→ **Provided information**:
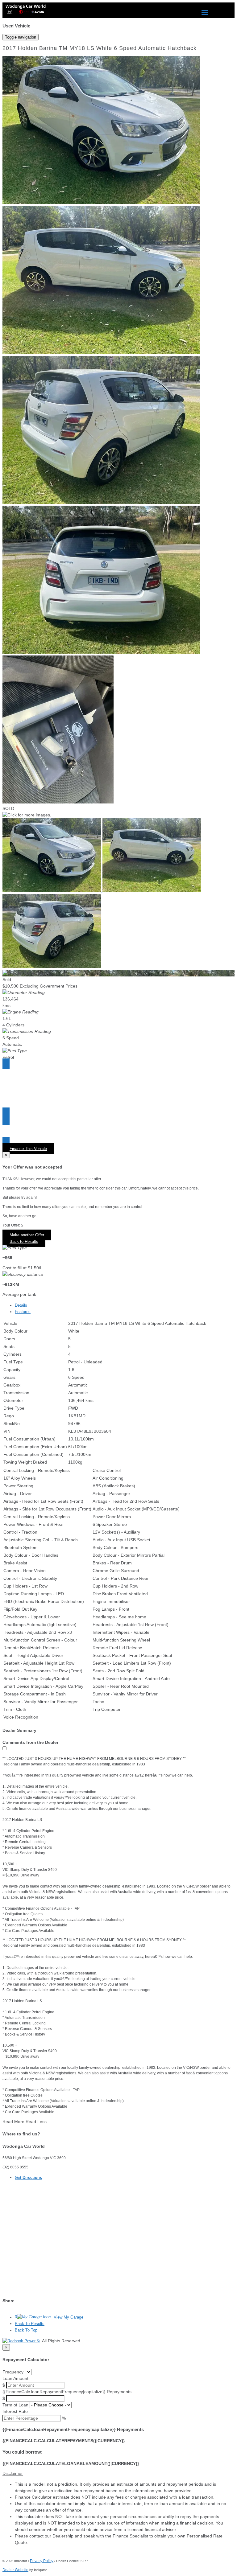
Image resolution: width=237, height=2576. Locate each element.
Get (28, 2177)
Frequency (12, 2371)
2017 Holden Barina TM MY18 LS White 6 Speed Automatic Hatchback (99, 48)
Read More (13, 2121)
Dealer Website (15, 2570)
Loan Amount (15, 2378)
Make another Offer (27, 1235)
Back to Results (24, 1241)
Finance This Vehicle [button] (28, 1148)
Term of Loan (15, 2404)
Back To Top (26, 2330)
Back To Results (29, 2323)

→ **Task to carry out**: Give an exact copy of the entries, excluding all pictures.

→ **The completed task**:
Image resolution: width=237, height=2576. Locate each element.
Get (28, 2177)
Frequency (12, 2371)
2017 Holden Barina TM MY18 LS White 6 Speed Automatic Hatchback (99, 48)
Read More (13, 2121)
Dealer Website (15, 2570)
Loan Amount (15, 2378)
Make another Offer (27, 1235)
Back to Results (24, 1241)
Finance This Vehicle [button] (28, 1148)
Term of Loan (15, 2404)
Back To Top (26, 2330)
Back To Results (29, 2323)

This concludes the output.